On The Box and 2025 Greatest Hits
By Holly Mackay, Founder & CEO
12 Dec, 2025

The cherry on this week’s large madness cake was appearing on ITV’s Martin Lewis Money Show, which was hot, alarming and fun in equal parts! My dressing room was the Loose Women one and I was next door to the Deputy CEO of the FCA (the industry watchdog, so best behaviour required). And at one point there were even people with painted green faces running around the corridors. I don’t think I was hallucinating…?
We covered investing for beginners and cantered through concepts from shares, bonds, tax, passive funds, crypto, and gold. For those still experiencing mild brainfry after the show (and other readers), our Investing For Beginners course will cover the basics in seven bite-sized steps.
I wish we’d had more time to cover some key points – one of which is that many online Stocks & Shares ISAs let you start with as little as £1. You can see our top picks for investment platforms which let you start with £50 or less here. The first step doesn’t need to be a big one!
Greatest Hits of 2025
As we start to edge into Christmas (#notready!), thoughts turn to 2025 summaries and round-ups. I’ve asked the Boring Money elves to dig into the best-selling funds of the year.
Six funds have appeared on multiple investment platforms’ best-selling lists every month so far in 2025. So, what are this year’s most popular chart toppers?
Fidelity Index World – Your greatest hits album if the theme is global shares – a very cheap way to buy about 1,300 of the world’s largest companies in one go, pre-wrapped into one single investment product which costs about £1.20 a year for every £1,000 invested here. You will pay platform fees too – the fund is the album and the platform is Spotify.
HSBC FTSE All-World Index – A similar global greatest hits with over 3,000 companies and emerging markets too, so you get exposure to India, China and Brazil too, for example.
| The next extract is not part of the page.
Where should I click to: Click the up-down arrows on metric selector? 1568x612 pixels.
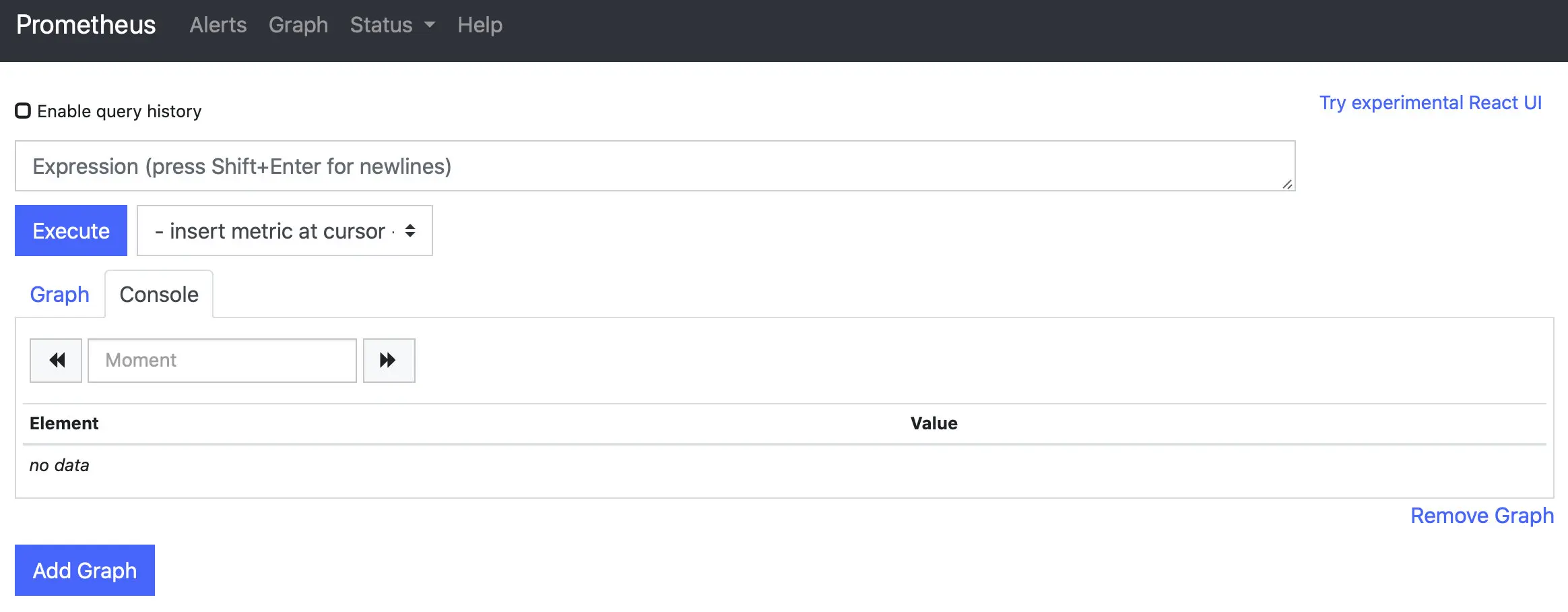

A better bet for people worried about having tooooo much exposure to the US.
Legal & General Global Technology Index – Super cheap and easy way to access a single playlist of around 250 global technology shares.
Royal London Short Term Money Market – An easy way to get cash-like behaviour and stability inside a tax-efficient ISA, good to sit in if you get the heebie-jeebies about stock markets being a bit overcooked, so want to have some money in less risky stuff. Has returned about 4% this year. Here’s an idea. Worried about investing a lump sum at the wrong time? You could divide your money into 10 lots, stick 9 lots in the Money Market fund, invest 1 lot now, and every month drip-feed into markets by swapping 1 lot out of the Money Market fund into a spicier shares fund?
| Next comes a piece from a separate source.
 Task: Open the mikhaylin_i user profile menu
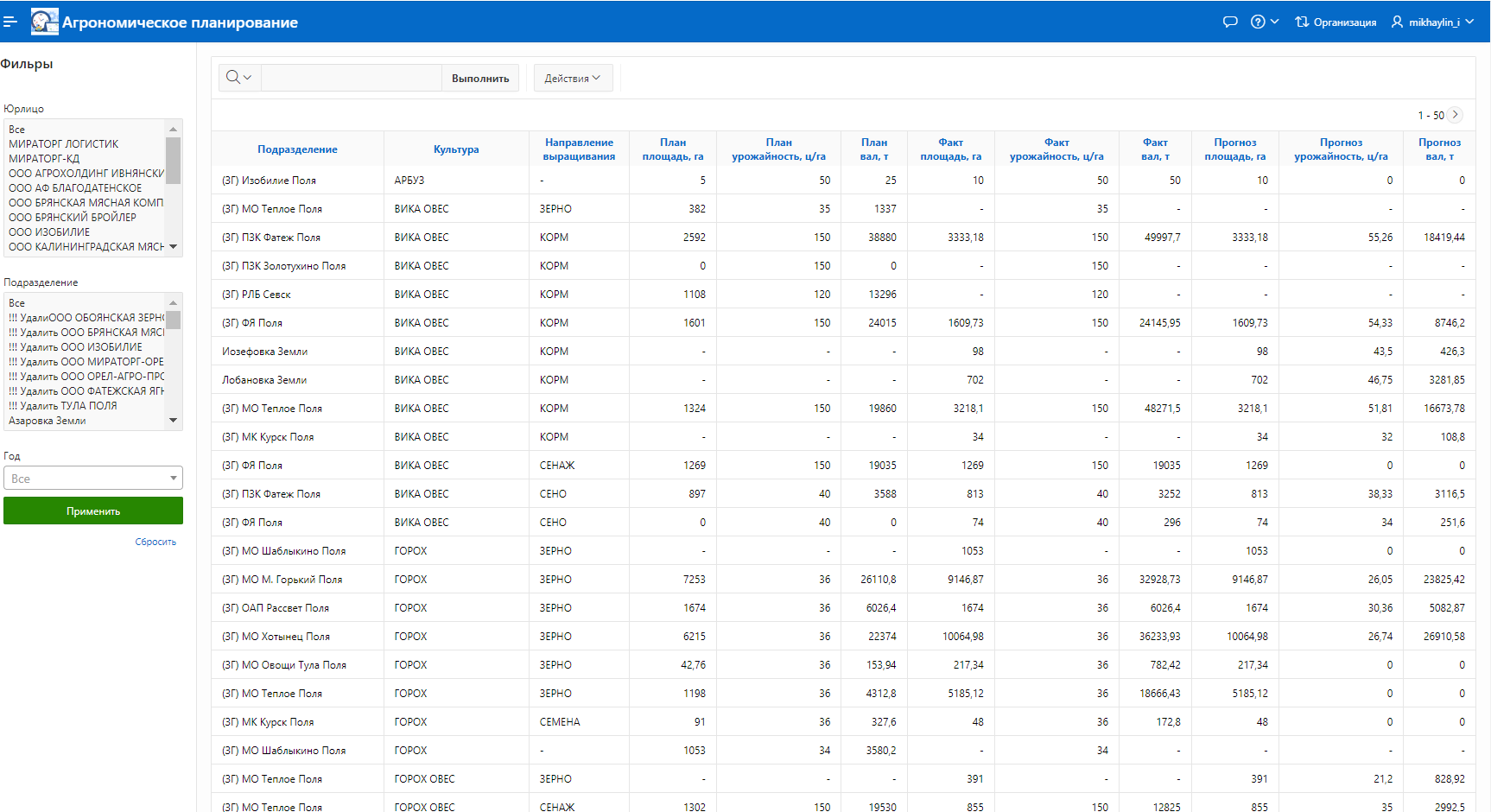pyautogui.click(x=1432, y=22)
Vanguard FTSE Global All Cap Index – Another greatest hits, but this one is super diversified and spread around. It has shares in about 7,000–8,000 companies with a small dollop in smaller companies, about 10% in emerging markets, and slightly less in the US than some peers – a bit pricier than some trackers but still really good value – about £2.30 a year for every £1,000 invested here.
Vanguard LifeStrategy 100% Equity – This one is for those who like their British bands. With about 20% - 25% invested in the UK, it’s less exposed to the US than other compilation albums. This has hurt relative returns this year, but could reap rewards if there is a big US tech correction at any point.
If you’re a total beginner and want one of these global options to start out, and you have a small amount today, you could look at platforms Hargreaves Lansdown or AJ Bell, which are big, solid, mainstream choices which will let you buy funds and won’t cost a lot for a small amount. If you’ve not used a Stocks & Shares ISA yet, these are typically the no-brainer starting point for most of us.
More confident readers might be interested in the most popular Investment Trusts, which include:
Greencoat UK Wind – A collection of about 49 wind farms wrapped up into one investment product – its popularity is less about people thinking that wind is the new AI (!) and more because it pays out chunky dividends of around 10% a year – warning: volatile share price!
Scottish Mortgage – This is like skinny jeans – was really fashionable 5 years ago, became unfashionable for a few years as performance wobbled and is now back in favour. Interesting for those with long timeframes who want to access interesting picks, which are less mainstream than the usual Big Dogs and might be tomorrow’s Big Dogs. Includes things like Zipline (US-based drone delivery company), SpaceX and ByteDance (TikTok’s parent). Also volatile!
The final things in the elves’ best-selling sack are some ETFs including the Invesco NASDAQ 100 UCITS (ignore the mumbo jumbo name – a cheap way to hold 100 of the US’s biggest tech stocks) and the iShares Physical Gold fund (a cheap way to invest in gold without having a panic attack because it’s hidden under the cereal box in your kitchen). Gold’s had a glittering year, so prices are high – don’t get too giddy. I’d say this shouldn’t be more than 5% of a diversified portfolio.
Phew. That’s my round-up of the chart toppers for the year. Talking of which, I’m hugely pleased that my ‘Spotify age’ is 27. Which is all to do with how bleeding-edge cool I am and nothing to do with the fact that I share the account with my teen.
Have a great weekend, everyone. I have a teen invasion at my house tonight and an ill-prepared Christmas party. Wish me luck!